Comme il se doit, les grands prêtres de cette nouvelle religion universelle de l’apparence et de la consommation ne sont pas les moindres dupes, exploitant la naïveté et la crédulité de leurs fidèles, distribuant bons ou mauvais points, entretenant l’illusion en rapprochant et éloignant simultanément l’objet de la vénération, par la proximité du papier glacé qui s’oppose à son inacessibilité au commun des mortels. La légende d’un endroit tel que le Palace tient à ce que la personnalité célèbre y côtoyait le plus parfait inconnu, le génie de son fondateur Fabrice Emaer étant de l’avoir compris. Cette utopie engagée en 1978 ne tint néanmoins pas si longtemps car, dès 1980, devant le trop gros succès de l’expérience, la jet-set et les vedettes se dépêchèrent de s’enterrer dans le sous-sol du bien-nommé Privilège, avènement du coin VIP - quand les bas fond dorés de la notoriété peuvent enfin rester entre eux.
De suite, les RP de l’ultralibéralisme virent vite quelles bénéfices ils pourraient tirer de cette stratégie du « si loin / si proche », attisée à l’heure de la prolifération médiatique. Logiquement, l’avènement de la télé-réalité accentua ce phénomène, quand chacun peut désormais avoir son quart d’heure de gloire, selon la célèbre formule chère à Andy Warhol.

Auparavant élu et désigné tel pour ses qualités réelle ou supposées, le people devient maintenant ce parasite vivant en autarcie schizophrène avec son propre monstre, Moloch dont il se nourrit et qui le dévore. Condamné tôt ou tard à l’oubli, qualifié à être l’homme sans qualité, il est le prisonnier consentant de sa propre condition, mimant une importance qu’il sait ou ressent dérisoire, entraîné à représenter l’artefact d’un idéal de vie, attristé secrètement à incarner une joie fictive qu’il entretient sous peine de sombrer dans les ténèbres de l’anonymat. Ce n’est pas un hasard si dorénavant, les moments réellement festifs ne se passe plus dans ce « triangle d’or » parisien usé par la futilité et l’arrogance, mais dans les fêtes ponctuelles, les lieux cachés, où la proximité et la convivialité triomphe de l’ennui, ultime avatar de la société du spectacle.

[Données sur la localisation de cibles visibles]

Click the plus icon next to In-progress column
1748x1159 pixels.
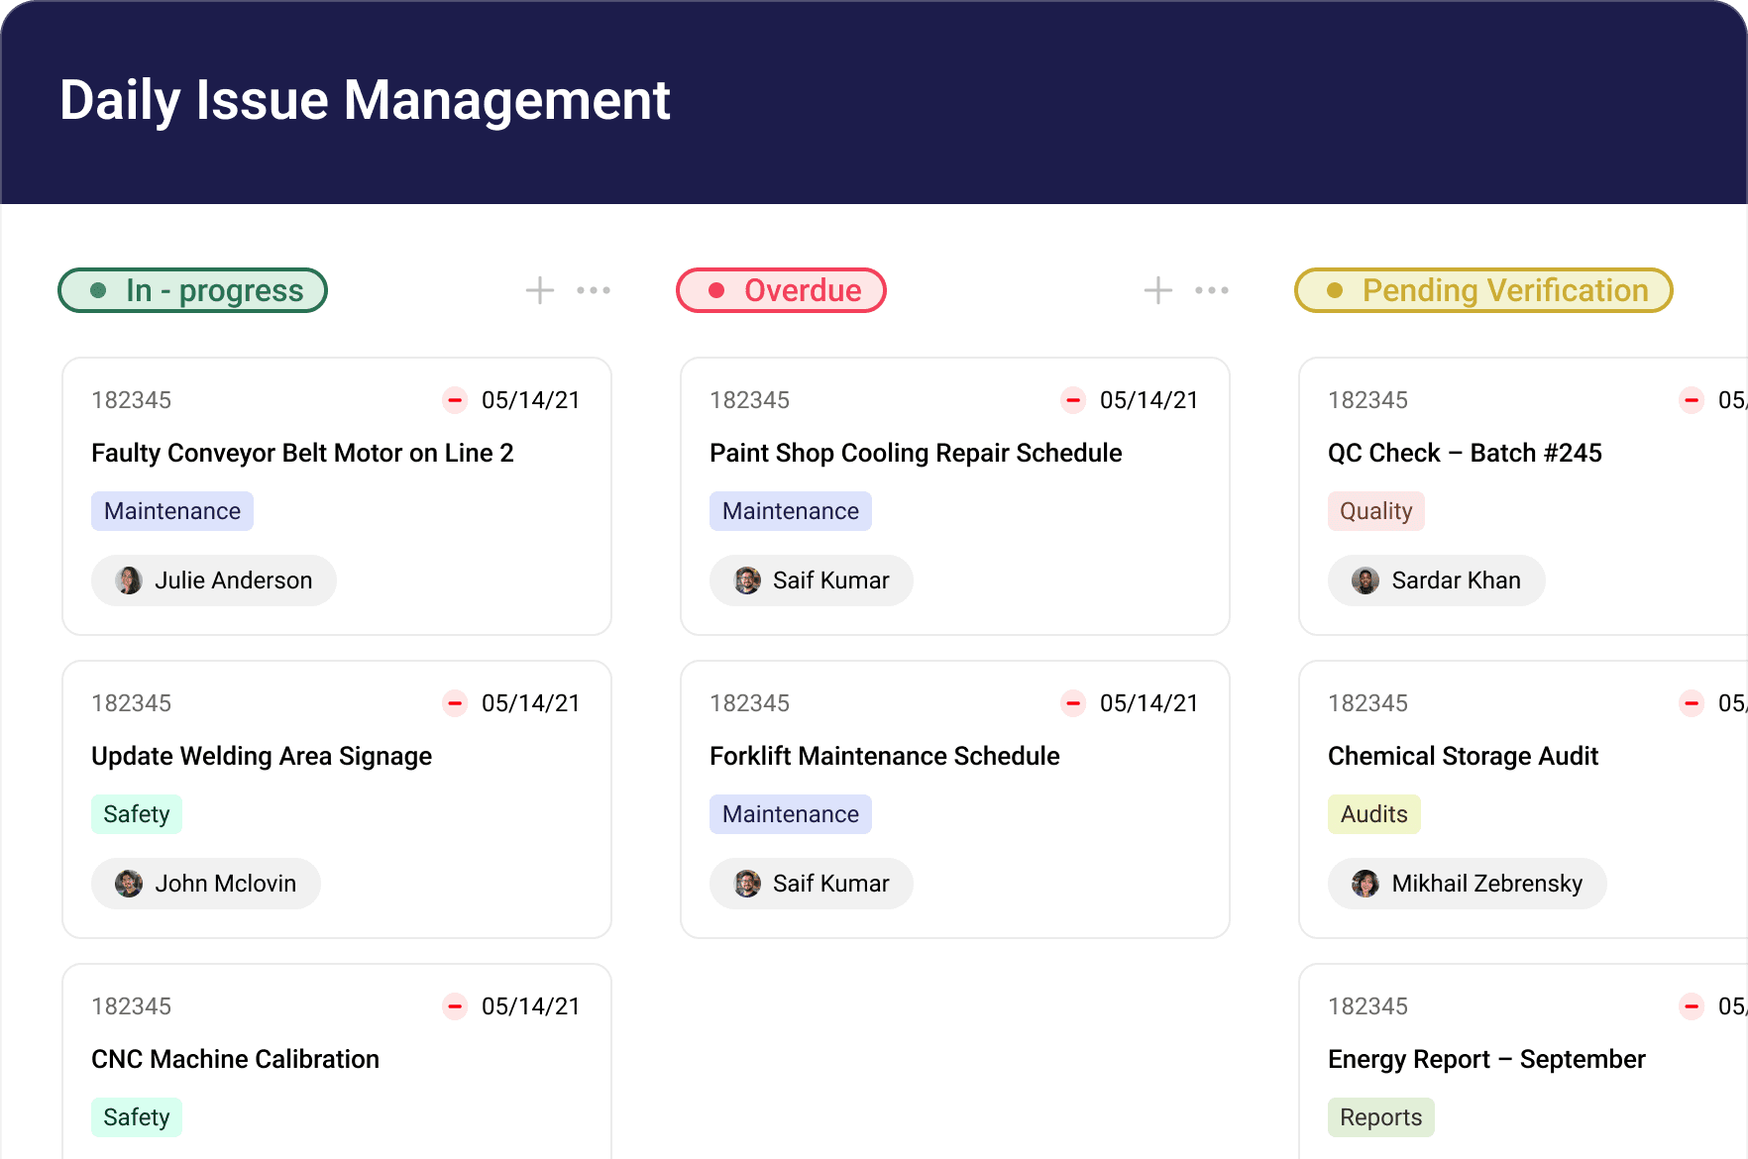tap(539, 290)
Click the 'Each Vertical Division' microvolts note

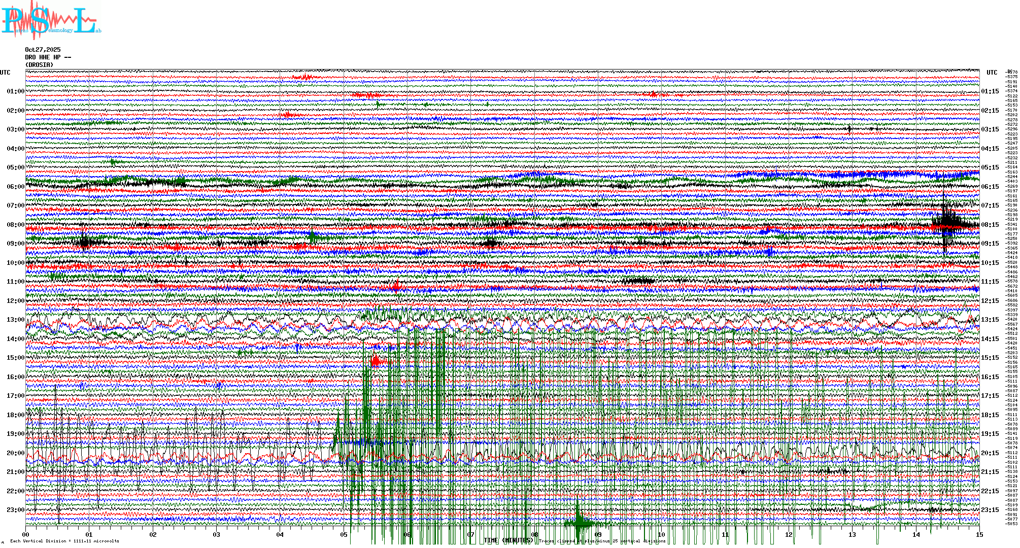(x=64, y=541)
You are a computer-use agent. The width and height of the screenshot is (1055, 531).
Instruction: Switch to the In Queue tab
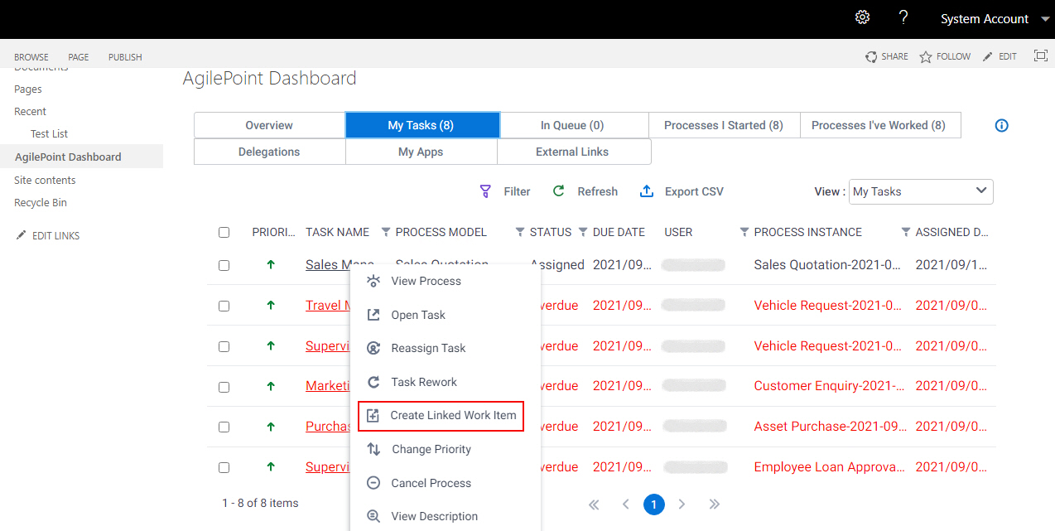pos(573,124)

▸ **VOTRE OBJECTIF**
D'après le texte sur le Palace et la célébrité, répondez à ces questions :
1. Qui est le fondateur du Palace ?
2. À partir de quelle année la jet-set et les vedettes se réfugièrent-elles dans le sous-sol du Privilège ?
3. À qui le texte attribue-t-il la formule du quart d'heure de gloire ?

▸ **RÉPONSE ATTENDUE**
1. Fabrice Emaer.
2. À partir de 1980.
3. À Andy Warhol.